This strategy can be further applied to questions relating to clinical trial design. Imagine, for example, that there are two novel candidate anticancer therapeutics: one is an antagonist to insulin-like growth factor-1 (IGF1), and the other an inhibitor of signalling via the hepatocyte growth factor (HGF, scatter factor, c-met ligand) pathway. A simple text-mining search shows that HGF is eight-fold more strongly associated with tumor metastasis, whereas IGF1 is three times more strongly associated with drug resistance (χ2 = 564.15, df = 1, p < 0.01; Supplement S5). Such data may reasonably suggest to an oncologist that clinical trials of the HGF antagonist should test the hypothesis that it reduces metastasis in one or more tissue sites—either by reducing time to progression and/or improving overall survival, perhaps when used as a maintenance or adjuvant therapy18—rather than judging it solely on the basis of tumor shrinkage in progressive metastatic disease (see below). The IGF1 inhibitor, on the other hand, may be best used concurrently with chemotherapy as a sensitizer in metastatic or neoadjuvant settings, in which contexts tumor shrinkage may be a sensitive measure of its value.

Table 1 provides another illustration of hypothesis generation relevant to clinical trials using similar secondary data sets. In this case, a company has drugs of two classes, either tyrosine kinase inhibitors (TKIs) or metalloprotease inhibitors (MPIs). The question is again raised: is there any difference in the respective likelihoods that one drug class will be more active in causing tumor responses (i.e. antagonizing replication) while the other may be less active in its antimitogenic action but more active in suppressing metastasis? As shown, the text-mined association of MPIs with antimetastatic (vs. antiproliferative) key words is 6.5-fold that of TKIs, whereas the reverse trend is true for antiproliferative terms (χ2 = 2099.6, df = 1, p < 0.01); the multiplicative difference of the two trends is about 15-fold (as is true for the strings {kinase} and {protease} alone, χ2 = 4889.64, df = 1, p < 0.01; Supplement S6). Hence, one could reasonably hypothesise that clinical trials evaluating the anticancer efficacy of protease inhibitors may (i) best evaluate parameters relevant to metastasis prevention (e.g. time to progression) rather than response, and (ii) use maintenance/adjuvant rather than induction schedules in their clinical trial designs.

Table 1.

Text-mined associative phenotyping of drug action. TKIs are more strongly associated with {growth and replication} than MPIs, whereas the reverse appears true of {invasion and metastasis} (χ2 = 2099.6, df = 1, p < 0.01).

AND (growth OR replication) AND (invasion OR metastasis)
Tyrosine kinase inhibitor (n = 20118) 10741 1010
Metalloprotease inhibitor (n = 12790) 3063 1877

This approach could also be applied to prediction of targeted drug efficacy for different disease subtypes prior to the advent of a validated biomarker. Consider the scenario in which a company has a promising mTOR pathway inhibitor and is wanting to prioritise its phase 2–3 clinical trial strategy. Since the Akt proto-oncogene is an important node in the mTOR signalling network, we may begin by characterising the text-mined associations of different tumor subtypes with Akt; this analysis shows that the strongest association is with prostate cancer (Table 2). In contrast, when assessing the associations of the mTOR pathway inhibitor temsirolimus, the strongest association is with its licensed indication in renal cell carcinoma. Although not surprising, this difference raises the commercially relevant hypothesis that a ‘second use’ for mTOR inhibitors could well be confirmed for not limited to, prostate cancer.

Table 2.

Association of tumor subtypes with a putative surrogate biomarker for the mTOR pathway, Akt, showing that the strongest association is with prostate cancer. As expected, the much stronger correlation of the mTOR inhibitor temsirolimus, which is already licensed for use in renal cell cancer, is with the latter malignancy. P, primary set size; C, intersecting set size.
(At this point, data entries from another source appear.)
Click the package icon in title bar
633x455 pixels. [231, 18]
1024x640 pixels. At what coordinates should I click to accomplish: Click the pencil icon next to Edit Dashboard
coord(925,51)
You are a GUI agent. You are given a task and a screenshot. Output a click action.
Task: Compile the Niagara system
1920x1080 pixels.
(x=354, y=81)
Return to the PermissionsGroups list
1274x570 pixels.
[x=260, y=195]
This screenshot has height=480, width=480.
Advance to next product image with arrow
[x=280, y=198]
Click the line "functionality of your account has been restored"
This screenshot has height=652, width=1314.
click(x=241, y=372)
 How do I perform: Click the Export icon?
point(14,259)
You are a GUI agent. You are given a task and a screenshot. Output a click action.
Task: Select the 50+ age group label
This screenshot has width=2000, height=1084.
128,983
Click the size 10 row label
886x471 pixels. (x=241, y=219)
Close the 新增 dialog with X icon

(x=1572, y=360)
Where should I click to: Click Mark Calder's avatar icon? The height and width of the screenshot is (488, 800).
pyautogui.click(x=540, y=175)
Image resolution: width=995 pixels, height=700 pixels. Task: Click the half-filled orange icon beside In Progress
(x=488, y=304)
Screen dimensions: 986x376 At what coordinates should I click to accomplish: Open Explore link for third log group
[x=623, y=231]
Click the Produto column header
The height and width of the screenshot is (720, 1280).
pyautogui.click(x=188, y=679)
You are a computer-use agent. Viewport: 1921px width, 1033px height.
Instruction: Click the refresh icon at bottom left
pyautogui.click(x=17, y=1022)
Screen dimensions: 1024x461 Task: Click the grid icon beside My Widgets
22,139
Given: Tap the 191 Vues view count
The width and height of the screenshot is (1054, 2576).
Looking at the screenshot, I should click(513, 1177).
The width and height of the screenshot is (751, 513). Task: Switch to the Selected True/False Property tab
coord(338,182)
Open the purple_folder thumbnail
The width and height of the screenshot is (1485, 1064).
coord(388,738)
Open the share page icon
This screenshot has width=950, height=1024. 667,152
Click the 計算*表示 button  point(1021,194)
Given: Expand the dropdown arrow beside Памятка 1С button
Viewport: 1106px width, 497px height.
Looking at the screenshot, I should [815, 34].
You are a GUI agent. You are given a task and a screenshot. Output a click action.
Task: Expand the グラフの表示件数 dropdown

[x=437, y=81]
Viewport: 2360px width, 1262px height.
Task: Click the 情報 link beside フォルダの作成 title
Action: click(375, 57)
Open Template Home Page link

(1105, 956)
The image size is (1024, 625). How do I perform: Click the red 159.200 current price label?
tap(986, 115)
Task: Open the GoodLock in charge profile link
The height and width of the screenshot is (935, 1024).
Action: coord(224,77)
Breast cancer Renal cancer Colorectal cancer Prostate cancer Lung cancer Endometrial cancer
P 196883 75450 117408 78484 166465 20194
AND Akt 1208 152 349 719 638 117
(100 × C) 0.61 0.20 0.30 0.92 0.38 0.58
AND temsirolimus 26 129 3 8 3 3
(100 × C) 0.01 0.17 0.003 0.01 0.002 0.015

The associations of different treatment approaches with text-mined costs and benefits may also be compared using this seamless approach. Figure 3 shows the comparative quantitative associations of the secondary variable {overall survival benefit) with the primary variables of either {adjuvant cancer therapy} in column 1, {palliative cancer therapy} in column 2, {maintenance cancer therapy} in column 3, or {preventive cancer therapy} in column 4, and reveals a steady decline in that order. In contrast, this trend is reversed when {cost-effectiveness} is substituted as the secondary variable. This striking difference suggests that third-party payers could scrutinize the value of adjuvant treatment claims more intensively, while subsidizing preventive interventions for healthy individuals with greater enthusiasm. For companies under pressure to prove survival benefits for product licensing, on the other hand, these data suggest that drugs used in palliative or maintenance settings may deliver more easily defended ratios of QALY to unit cost than adjuvant studies (as well as being cheaper to conduct in the first instance). The possibility is also raised that biologically-targeted preventive agents could become the backbone of the blockbuster drug market.

Figure 3.

Figure 3

Text-mined comparison of survival vs. cost data for different cancer treatment modes, suggesting that adjuvant therapies are most strongly linked to survival benefit (open columns) but least to cost-effectiveness (solid columns), whereas preventive treatments have the opposite associations. Palliative and maintenance treatments appear intermediate for both secondary endpoints.

Discussion

The central finding of this study is an exciting one for modern researchers: namely, that the sudden availability of huge online text-based databases permits novel, cheap and potentially important research to be conducted by computer-based researchers, thereby expanding the scope and accessibility of research methodology. Moreover, by extending this approach, innovative informatics strategies may be developed and automated over time to derive value from otherwise wasted informational resources. This is true not only for curiosity-driven academic research but, as shown here, also for commercially-driven applied science.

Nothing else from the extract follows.